§ Exercise instructions
For each record below, give an exact transcription.

(Records from a dataset)
=======

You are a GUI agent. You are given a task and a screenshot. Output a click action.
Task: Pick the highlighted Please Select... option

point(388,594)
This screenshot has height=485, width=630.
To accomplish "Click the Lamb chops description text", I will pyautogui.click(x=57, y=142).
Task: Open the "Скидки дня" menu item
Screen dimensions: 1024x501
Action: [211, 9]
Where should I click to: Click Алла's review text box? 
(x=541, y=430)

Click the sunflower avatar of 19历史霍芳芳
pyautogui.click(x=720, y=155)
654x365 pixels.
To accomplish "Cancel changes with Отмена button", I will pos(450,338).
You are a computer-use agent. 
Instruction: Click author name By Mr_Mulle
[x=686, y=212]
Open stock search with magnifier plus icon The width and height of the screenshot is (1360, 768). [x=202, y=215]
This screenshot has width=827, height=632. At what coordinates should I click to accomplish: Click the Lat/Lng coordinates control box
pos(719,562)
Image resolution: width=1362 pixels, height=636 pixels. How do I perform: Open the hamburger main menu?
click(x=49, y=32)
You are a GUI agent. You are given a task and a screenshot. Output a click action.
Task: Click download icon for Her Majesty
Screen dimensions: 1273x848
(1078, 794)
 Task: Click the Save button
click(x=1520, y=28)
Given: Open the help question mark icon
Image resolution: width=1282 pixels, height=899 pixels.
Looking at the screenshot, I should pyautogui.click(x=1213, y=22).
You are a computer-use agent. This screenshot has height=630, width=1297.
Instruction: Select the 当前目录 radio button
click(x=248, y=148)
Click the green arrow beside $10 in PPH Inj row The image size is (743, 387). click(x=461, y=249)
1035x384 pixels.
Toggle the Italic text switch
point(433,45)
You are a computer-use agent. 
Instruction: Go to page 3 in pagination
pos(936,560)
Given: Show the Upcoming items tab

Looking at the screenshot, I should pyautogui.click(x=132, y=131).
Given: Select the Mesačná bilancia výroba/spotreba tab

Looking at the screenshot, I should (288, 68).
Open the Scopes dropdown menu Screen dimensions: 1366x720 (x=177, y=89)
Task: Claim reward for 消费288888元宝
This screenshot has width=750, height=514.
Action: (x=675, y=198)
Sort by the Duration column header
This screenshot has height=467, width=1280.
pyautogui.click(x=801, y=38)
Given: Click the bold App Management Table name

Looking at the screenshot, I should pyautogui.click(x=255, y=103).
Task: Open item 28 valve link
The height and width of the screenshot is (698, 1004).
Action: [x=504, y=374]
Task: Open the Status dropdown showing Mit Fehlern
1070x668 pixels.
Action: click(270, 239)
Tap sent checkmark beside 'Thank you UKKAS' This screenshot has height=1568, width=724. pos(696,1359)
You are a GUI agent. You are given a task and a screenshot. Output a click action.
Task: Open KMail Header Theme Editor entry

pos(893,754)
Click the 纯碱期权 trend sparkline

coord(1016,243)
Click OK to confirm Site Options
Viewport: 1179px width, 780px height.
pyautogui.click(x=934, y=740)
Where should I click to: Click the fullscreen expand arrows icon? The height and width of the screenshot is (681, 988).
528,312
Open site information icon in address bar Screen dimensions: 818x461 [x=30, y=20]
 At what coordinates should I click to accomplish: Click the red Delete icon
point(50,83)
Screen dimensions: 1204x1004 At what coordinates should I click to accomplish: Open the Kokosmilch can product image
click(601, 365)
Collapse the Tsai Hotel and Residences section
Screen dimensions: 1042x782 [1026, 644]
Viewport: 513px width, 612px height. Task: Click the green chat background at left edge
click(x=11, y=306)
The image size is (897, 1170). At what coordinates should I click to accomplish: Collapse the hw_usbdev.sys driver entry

=======

§ Answer box
You are a GUI agent. You are given a task and a screenshot. Output a click action.
Task: Pick the highlighted Please Select... option

point(388,594)
This screenshot has height=485, width=630.
To accomplish "Click the Lamb chops description text", I will pyautogui.click(x=57, y=142).
Task: Open the "Скидки дня" menu item
Screen dimensions: 1024x501
Action: [211, 9]
Where should I click to: Click Алла's review text box? 
(x=541, y=430)

Click the sunflower avatar of 19历史霍芳芳
pyautogui.click(x=720, y=155)
654x365 pixels.
To accomplish "Cancel changes with Отмена button", I will pos(450,338).
You are a computer-use agent. 
Instruction: Click author name By Mr_Mulle
[x=686, y=212]
Open stock search with magnifier plus icon The width and height of the screenshot is (1360, 768). [x=202, y=215]
This screenshot has width=827, height=632. At what coordinates should I click to accomplish: Click the Lat/Lng coordinates control box
pos(719,562)
Image resolution: width=1362 pixels, height=636 pixels. How do I perform: Open the hamburger main menu?
click(x=49, y=32)
You are a GUI agent. You are given a task and a screenshot. Output a click action.
Task: Click download icon for Her Majesty
Screen dimensions: 1273x848
(1078, 794)
 Task: Click the Save button
click(x=1520, y=28)
Given: Open the help question mark icon
Image resolution: width=1282 pixels, height=899 pixels.
Looking at the screenshot, I should pyautogui.click(x=1213, y=22).
You are a computer-use agent. This screenshot has height=630, width=1297.
Instruction: Select the 当前目录 radio button
click(x=248, y=148)
Click the green arrow beside $10 in PPH Inj row The image size is (743, 387). click(x=461, y=249)
1035x384 pixels.
Toggle the Italic text switch
point(433,45)
You are a computer-use agent. 
Instruction: Go to page 3 in pagination
pos(936,560)
Given: Show the Upcoming items tab

Looking at the screenshot, I should pyautogui.click(x=132, y=131).
Given: Select the Mesačná bilancia výroba/spotreba tab

Looking at the screenshot, I should (288, 68).
Open the Scopes dropdown menu Screen dimensions: 1366x720 (x=177, y=89)
Task: Claim reward for 消费288888元宝
This screenshot has width=750, height=514.
Action: (x=675, y=198)
Sort by the Duration column header
This screenshot has height=467, width=1280.
pyautogui.click(x=801, y=38)
Given: Click the bold App Management Table name

Looking at the screenshot, I should pyautogui.click(x=255, y=103).
Task: Open item 28 valve link
The height and width of the screenshot is (698, 1004).
Action: [x=504, y=374]
Task: Open the Status dropdown showing Mit Fehlern
1070x668 pixels.
Action: click(270, 239)
Tap sent checkmark beside 'Thank you UKKAS' This screenshot has height=1568, width=724. pos(696,1359)
You are a GUI agent. You are given a task and a screenshot. Output a click action.
Task: Open KMail Header Theme Editor entry

pos(893,754)
Click the 纯碱期权 trend sparkline

coord(1016,243)
Click OK to confirm Site Options
Viewport: 1179px width, 780px height.
pyautogui.click(x=934, y=740)
Where should I click to: Click the fullscreen expand arrows icon? The height and width of the screenshot is (681, 988).
528,312
Open site information icon in address bar Screen dimensions: 818x461 [x=30, y=20]
 At what coordinates should I click to accomplish: Click the red Delete icon
point(50,83)
Screen dimensions: 1204x1004 At what coordinates should I click to accomplish: Open the Kokosmilch can product image
click(601, 365)
Collapse the Tsai Hotel and Residences section
Screen dimensions: 1042x782 [1026, 644]
Viewport: 513px width, 612px height. Task: Click the green chat background at left edge
click(x=11, y=306)
The image size is (897, 1170). At what coordinates should I click to accomplish: Collapse the hw_usbdev.sys driver entry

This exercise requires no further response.